### Work to complete
Could you print exactly the lines from the one that contains "Where should I" to the end of the data, both ends included, and nothing else? Skip the pictures.

### Given data
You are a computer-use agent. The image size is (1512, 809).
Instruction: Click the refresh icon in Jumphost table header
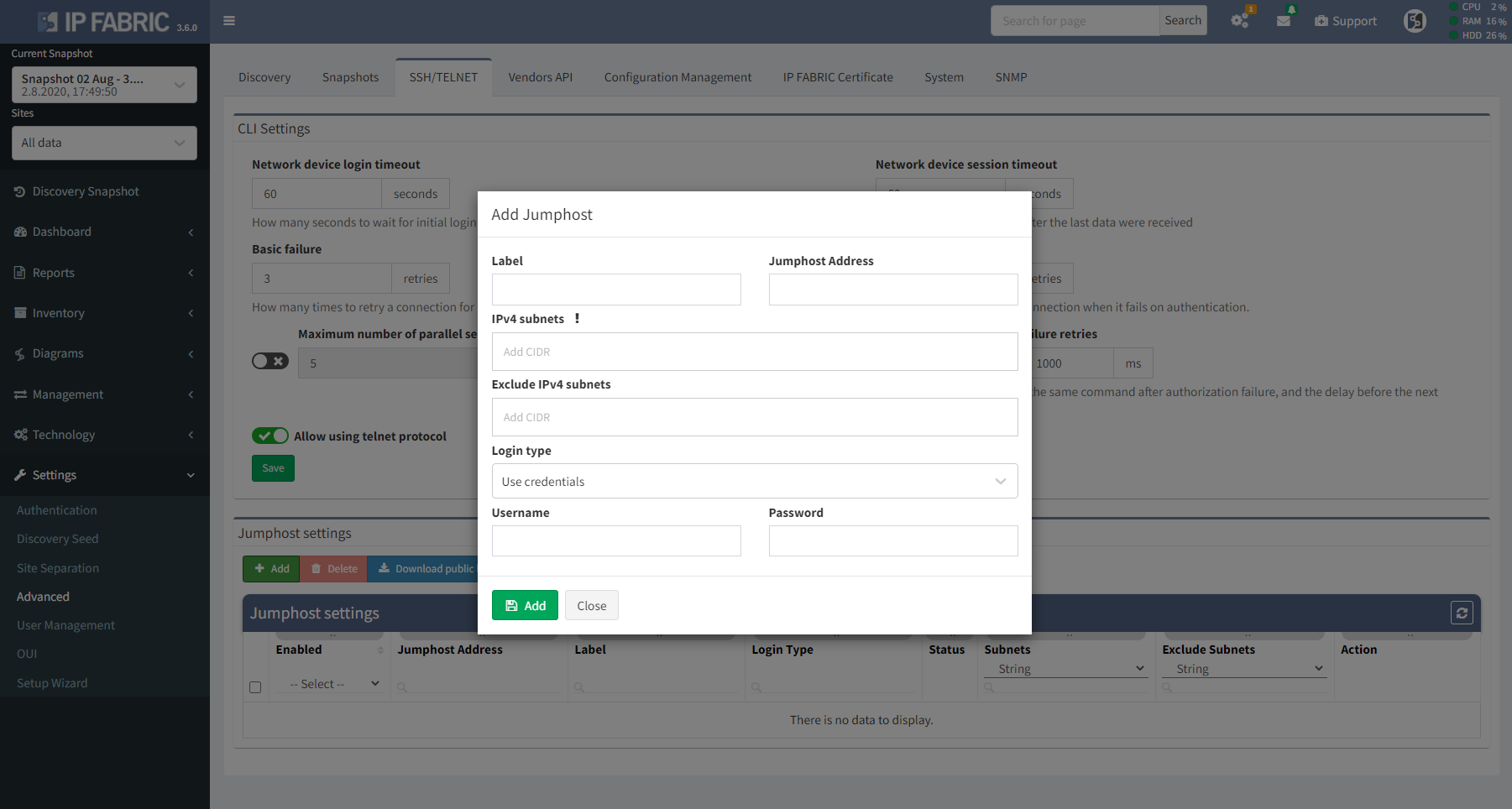click(1462, 613)
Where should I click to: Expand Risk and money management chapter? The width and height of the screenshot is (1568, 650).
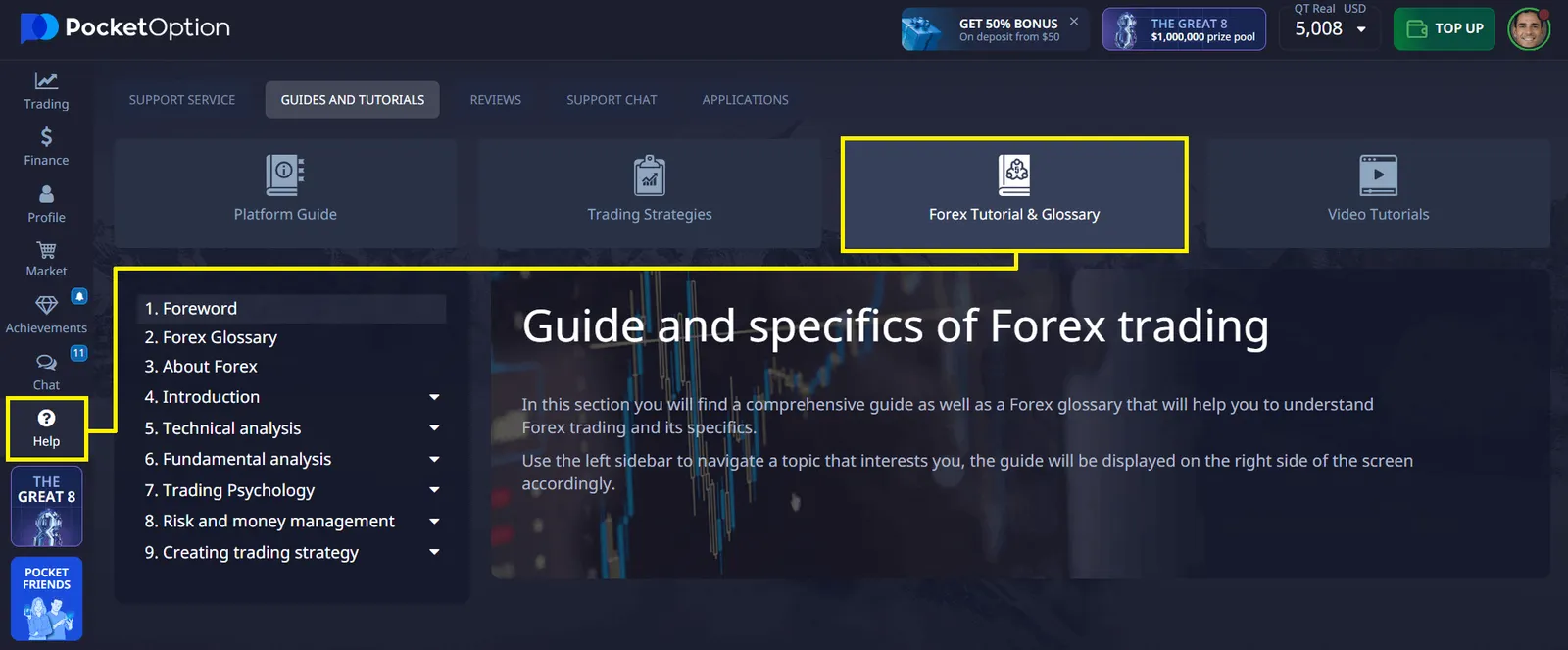[434, 522]
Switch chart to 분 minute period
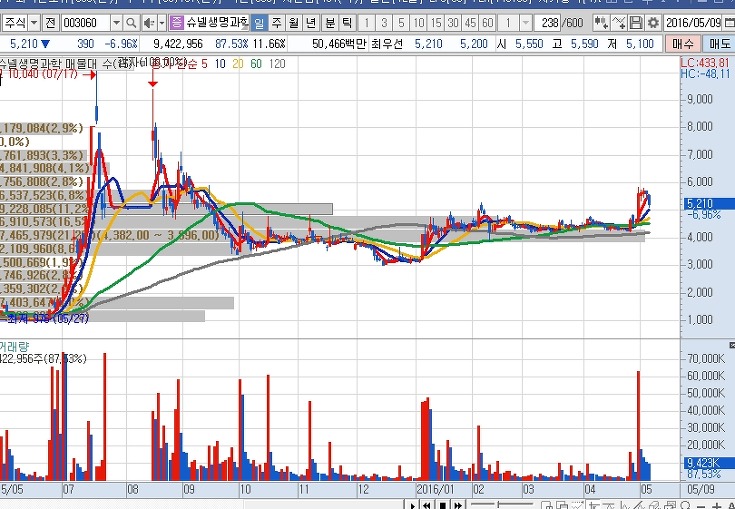The height and width of the screenshot is (509, 735). tap(330, 22)
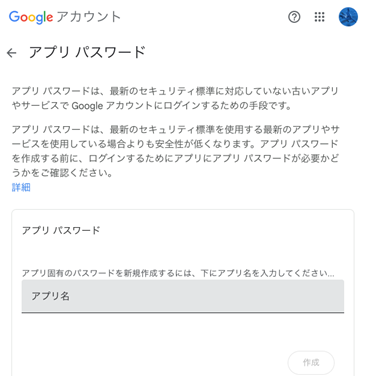The image size is (367, 376).
Task: Click the アカウント text beside the logo
Action: [x=88, y=17]

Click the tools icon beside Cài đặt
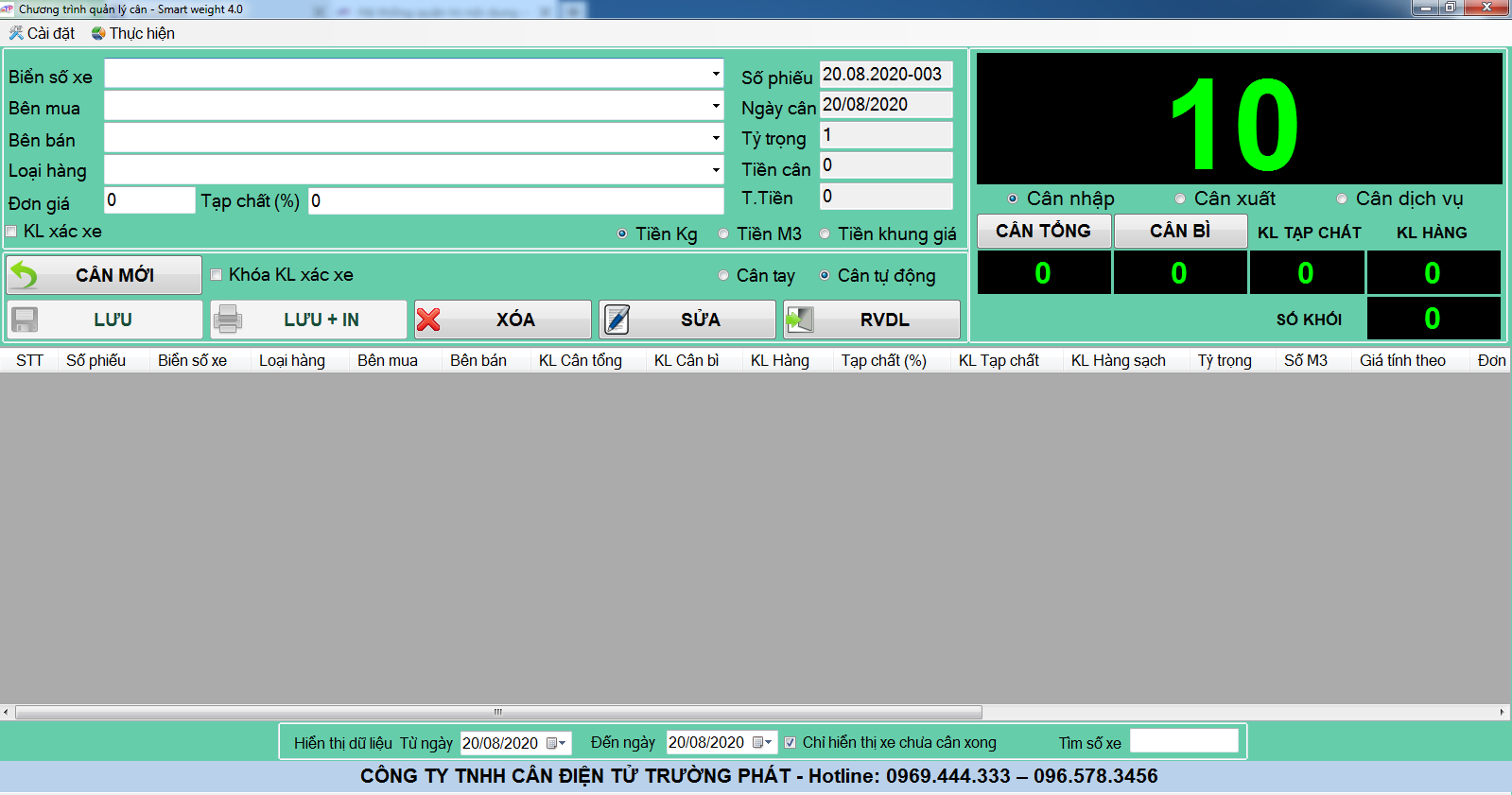pyautogui.click(x=16, y=33)
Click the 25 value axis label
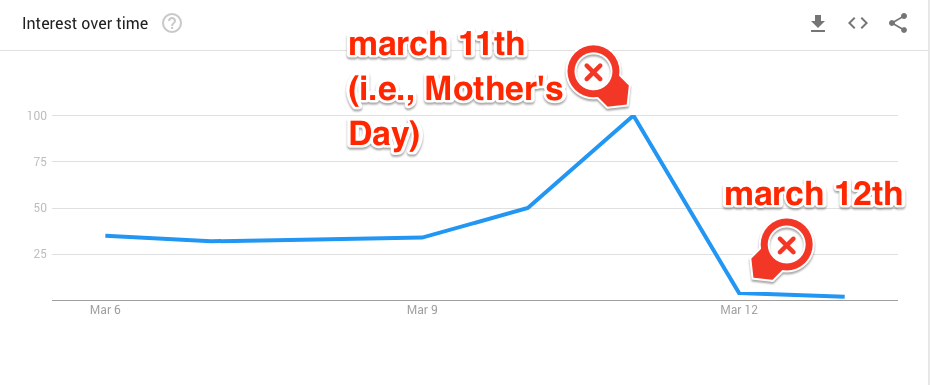Viewport: 930px width, 385px height. (38, 254)
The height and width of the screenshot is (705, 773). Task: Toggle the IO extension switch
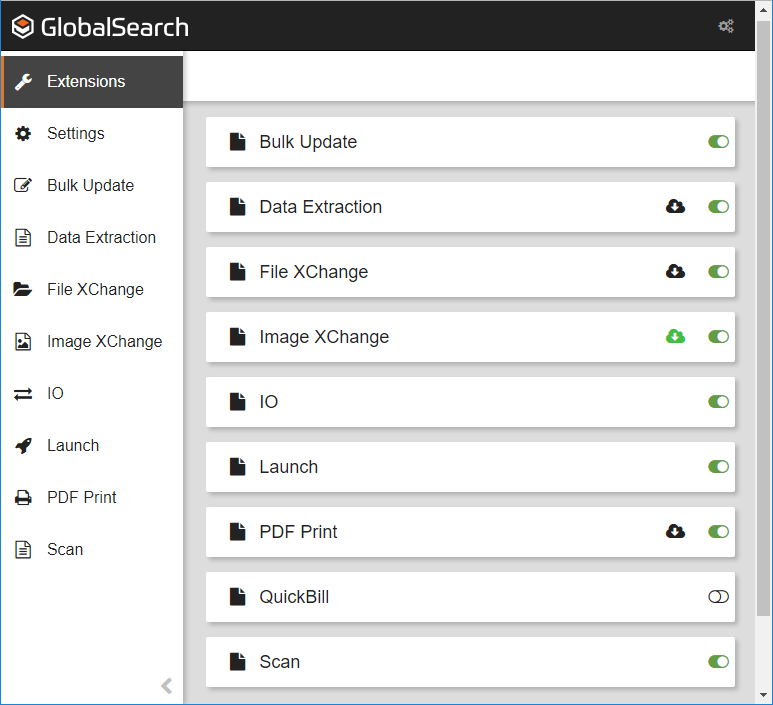pos(718,402)
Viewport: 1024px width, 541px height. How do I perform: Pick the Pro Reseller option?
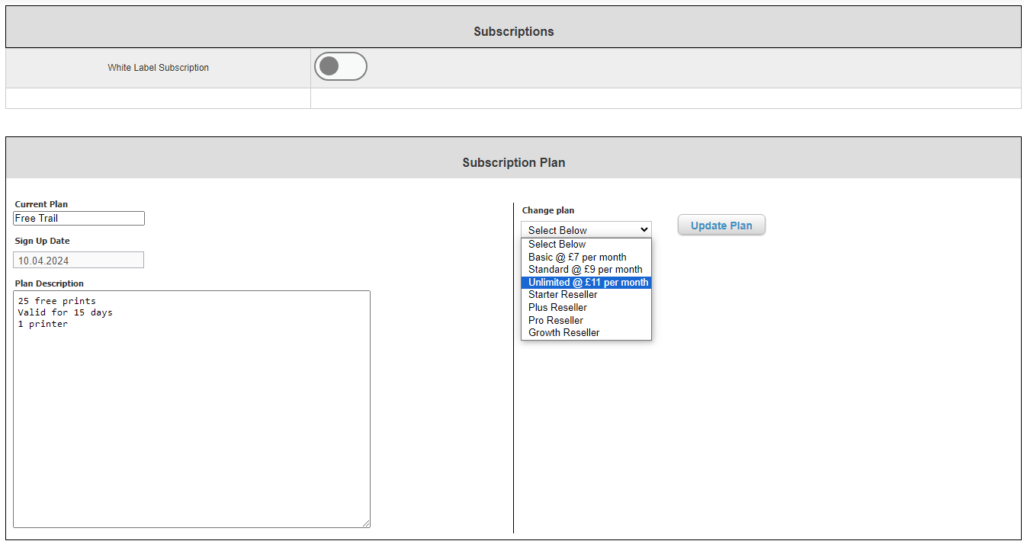point(556,321)
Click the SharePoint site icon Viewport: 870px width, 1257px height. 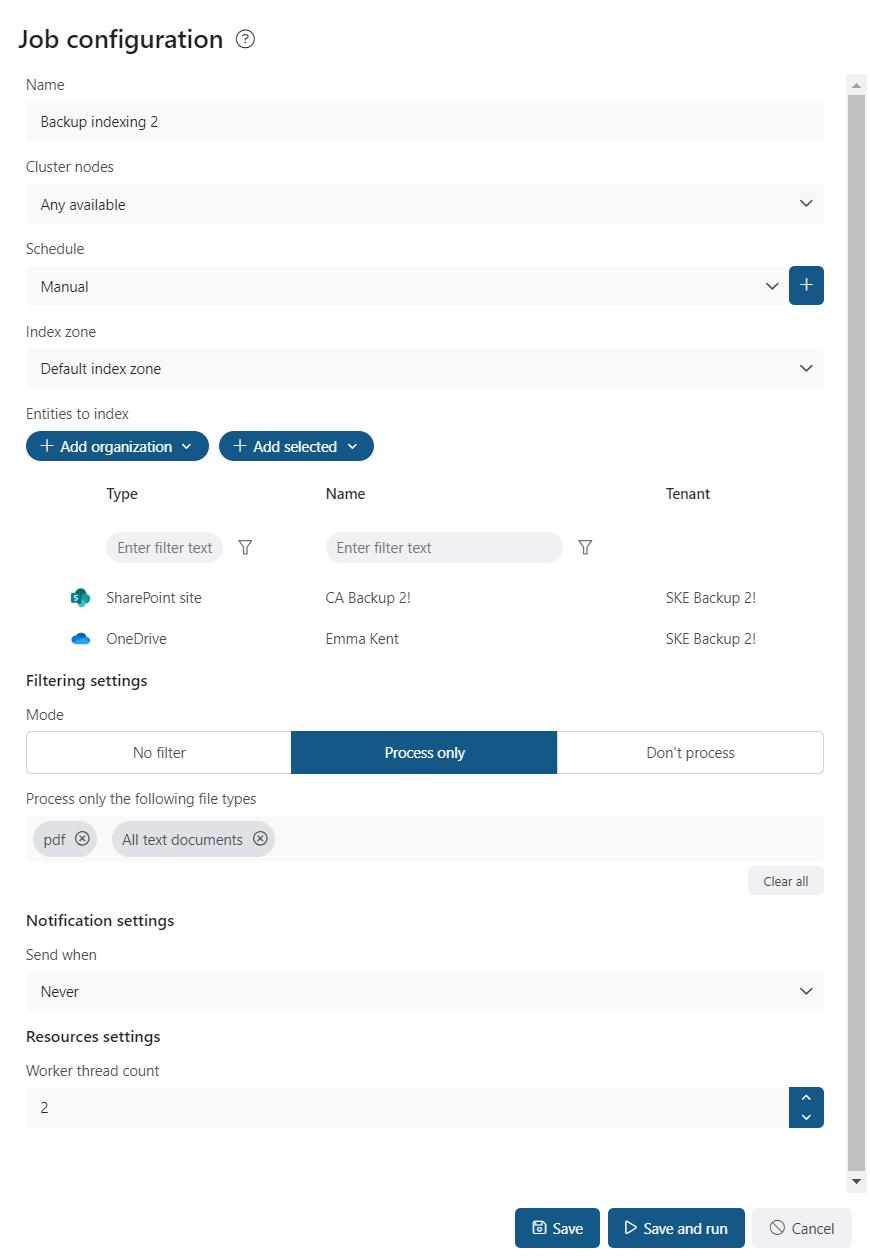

### Expected answer
Where should I click to: Expand Risk and money management chapter? The width and height of the screenshot is (1568, 650).
[434, 522]
Switch chart to 분 minute period
The height and width of the screenshot is (509, 735). tap(330, 22)
The image size is (367, 376).
Task: Click the アカウント text beside the logo
Action: [x=88, y=17]

Click the tools icon beside Cài đặt
pyautogui.click(x=16, y=33)
Click the 25 value axis label
Viewport: 930px width, 385px height. (38, 254)
The height and width of the screenshot is (705, 773). Task: Toggle the IO extension switch
pos(718,402)
Viewport: 1024px width, 541px height. How do I perform: Pick the Pro Reseller option?
point(556,321)
Click the SharePoint site icon Viewport: 870px width, 1257px height. 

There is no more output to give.